Trawlr

Trawlr is an open-source self-hosted data collection platform for Telegram data archival and analysis. Monitor multiple Telegram accounts, archive messages and media, track users and generate reports from a single web app.

Features

Multi-Account Management - Connect and manage multiple Telegram accounts with 2FA support, session storage, and per-account download concurrency limits
Real-Time Monitoring - Long-lived Telegram connections capture messages, edits, and deletions as they happen
Message Archiving - Full message history scanning with edit tracking, deletion detection and album grouping
Entity Extraction - Automatically extract URLs, mentions, hashtags, emails, phone numbers, and code blocks from messages
Entity Notifications - Watch for and notify on detected entities (URL, domain, hashtag, @mention, phone, etc) in message. Configure either a webhook (HMAC-signed) or RabbitMQ queue as the notification sink.
User OSINT - Track users across channels with profile data, group memberships, activity metrics, and username history
Download Queue - Priority-based download system with concurrent slots, progress tracking, automatic retries, and SHA256 deduplication via hardlinks
Full-Text Search - PostgreSQL-powered search with boolean operators, field filters, date ranges, phrase matching, and CSV export
Analytics & Reports - Content trends, user intelligence, source analytics, and investigation dashboards with export capabilities
REST API - Full API with OpenAPI/Swagger documentation, token authentication, and filtering
Real-Time UI - WebSocket-powered live updates, download progress streaming, and HTMX-driven dynamic pages

Architecture

Each service is its own container.

Service	Role
web	Django + Daphne ASGI server
downloader	Downloads items that are sent to the queue for processing
concierge	History scans and member scans (single threaded)
processor	Processes incoming Telegram events from listener
notifier	Delivers entity-notification matches to user-configured webhooks or RabbitMQ queues
listener	Maintains persistent Telegram connections, publishes events to RabbitMQ
scheduler	APScheduler - triggers periodic tasks (sync, stats, recovery)
nginx	Reverse proxy for serving media through the file manager. Optional otherwise
db	PostgreSQL 18
rabbitmq	Message broker for task queues and event pub/sub

Tech Stack

Backend: Django, Django REST Framework, Django Channels, Daphne
Task Queue: Dramatiq + RabbitMQ
Telegram: Telethon
Database: PostgreSQL with full-text search (GIN indexes)
Frontend: Django Templates, HTMX, Bootstrap
Infrastructure: Docker, Docker Compose, Nginx

Installation

See INSTALL.md for full setup instructions.
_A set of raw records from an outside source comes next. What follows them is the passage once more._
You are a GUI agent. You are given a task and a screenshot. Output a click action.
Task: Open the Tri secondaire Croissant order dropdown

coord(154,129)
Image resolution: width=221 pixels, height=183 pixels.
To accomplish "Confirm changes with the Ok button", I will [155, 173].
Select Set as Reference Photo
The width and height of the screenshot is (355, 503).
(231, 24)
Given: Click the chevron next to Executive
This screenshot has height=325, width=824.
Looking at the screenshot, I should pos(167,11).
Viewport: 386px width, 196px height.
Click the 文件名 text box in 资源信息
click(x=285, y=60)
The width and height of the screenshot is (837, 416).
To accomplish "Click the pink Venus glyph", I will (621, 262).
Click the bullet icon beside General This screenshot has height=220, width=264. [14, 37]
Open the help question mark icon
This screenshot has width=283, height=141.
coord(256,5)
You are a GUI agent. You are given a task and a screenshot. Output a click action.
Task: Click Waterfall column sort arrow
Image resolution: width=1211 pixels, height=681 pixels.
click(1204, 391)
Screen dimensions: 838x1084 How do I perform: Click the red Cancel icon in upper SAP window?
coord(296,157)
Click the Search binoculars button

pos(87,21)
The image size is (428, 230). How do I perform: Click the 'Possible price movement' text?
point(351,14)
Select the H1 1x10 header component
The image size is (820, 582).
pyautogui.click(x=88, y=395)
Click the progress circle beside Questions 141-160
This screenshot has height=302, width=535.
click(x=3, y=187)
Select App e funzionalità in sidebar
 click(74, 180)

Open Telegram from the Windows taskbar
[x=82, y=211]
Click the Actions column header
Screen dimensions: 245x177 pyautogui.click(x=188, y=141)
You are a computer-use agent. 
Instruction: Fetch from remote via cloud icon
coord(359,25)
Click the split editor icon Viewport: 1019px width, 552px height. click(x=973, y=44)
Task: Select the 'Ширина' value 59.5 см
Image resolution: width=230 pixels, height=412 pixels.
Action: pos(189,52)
Two paths are supported:

Pre-built containers — pull from ghcr.io/trawlr/trawlr (recommended)
Build from source — clone and docker compose -f docker-compose-dev.yml up -d --build

Configuration

All configuration is done through environment variables. See .env.example for the full list.

Variable	Description
`SECRET_KEY`	Django secret key
`POSTGRES_PASSWORD`	Database password
`RABBITMQ_DEFAULT_USER` / `RABBITMQ_DEFAULT_PASS`	RabbitMQ credentials
`RABBITMQ_URL`	AMQP connection string
`TRAWLR_STORAGE_ROOT`	Path for downloaded media (default: `/data/trawlr`)
`ALLOWED_HOSTS`	Comma-separated list of allowed hostnames
`DEBUG`	Set to `False` in production
`SECURE_SSL_REDIRECT`	Set to `True` when using HTTPS

Scheduler intervals, event processing settings, download concurrency, and other runtime options are configurable through Global Settings in the web UI.

Deployment

File	Use Case
`docker-compose.prod.yml`	Production deployment using pre-built container images
`docker-compose-dev.yml`	Local development (builds from source)
`docker-compose.dokploy.yml`	Dokploy cloud deployment for advanced users

Container images are automatically built and pushed to ghcr.io/trawlr/trawlr with semantic versioning based on commit prefixes (fix:, feat:, major:).

Getting Started

Once Trawlr is deployed and reachable in a browser, work through the steps below to onboard your first data source and start collecting.

1. Create the admin user

If you didn't bootstrap a superuser during install, exec into the web container and run:

docker compose exec web python manage.py createsuperuser

Log in at / with those credentials. The first user is also used to own Telegram accounts you connect below.

2. Connect a Telegram account

Trawlr uses your own Telegram user accounts to read channels — not a bot.

Generate an API ID + hash at https://my.telegram.org → API development tools.
In Trawlr, go to Accounts → Add Account and enter the phone number, API ID, and API hash.
You'll be prompted to enter the login code Telegram sends to that number, and a 2FA password if one is set on the account.

Once authenticated the account row will show a green status. You can connect multiple accounts; each runs its own listener and has its own download concurrency limit (set on the account's settings page).

3. Onboard a data source

A "source" in Trawlr is any channel, group, or supergroup you want to archive.

Already a member? Open the account, hit Sync Channels, and Trawlr will import every dialog the account can see. From the Sources list you can then enable collection on the ones you care about.
Not a member yet? Use Join Channel (per-account or from the dashboard) with an invite link, t.me/... URL, or @username. Trawlr will join, sync dialogs, and run the standard onboarding tasks for the new source. Public channels are joined directly; private invite links are honored.

After a source appears, open Source → Config to choose what to collect:

Archive messages — store text, edits, deletions, and extracted entities (URLs, mentions, hashtags, etc.).
Auto-download — toggle per file type (photos, videos, files) with a priority order and a per-source priority (1–10) used by the queue scheduler.
Thumbnails — download lightweight previews even when full media isn't being grabbed, so the UI is browsable.
Deduplication — switch to SHA256 to hardlink duplicate files instead of storing copies.
Monitor / Pause / Bypass listener — switches to live-track the source, pause its downloads, or skip real-time event processing.

4. Backfill history

The listener only captures new messages from the moment it starts. To bring in prior content, open a source and click Scan History. The concierge service walks the channel in order and queues messages (and downloads, if auto-download is on) according to that source's config. You can also use Scan Members on groups/supergroups to populate the user OSINT graph.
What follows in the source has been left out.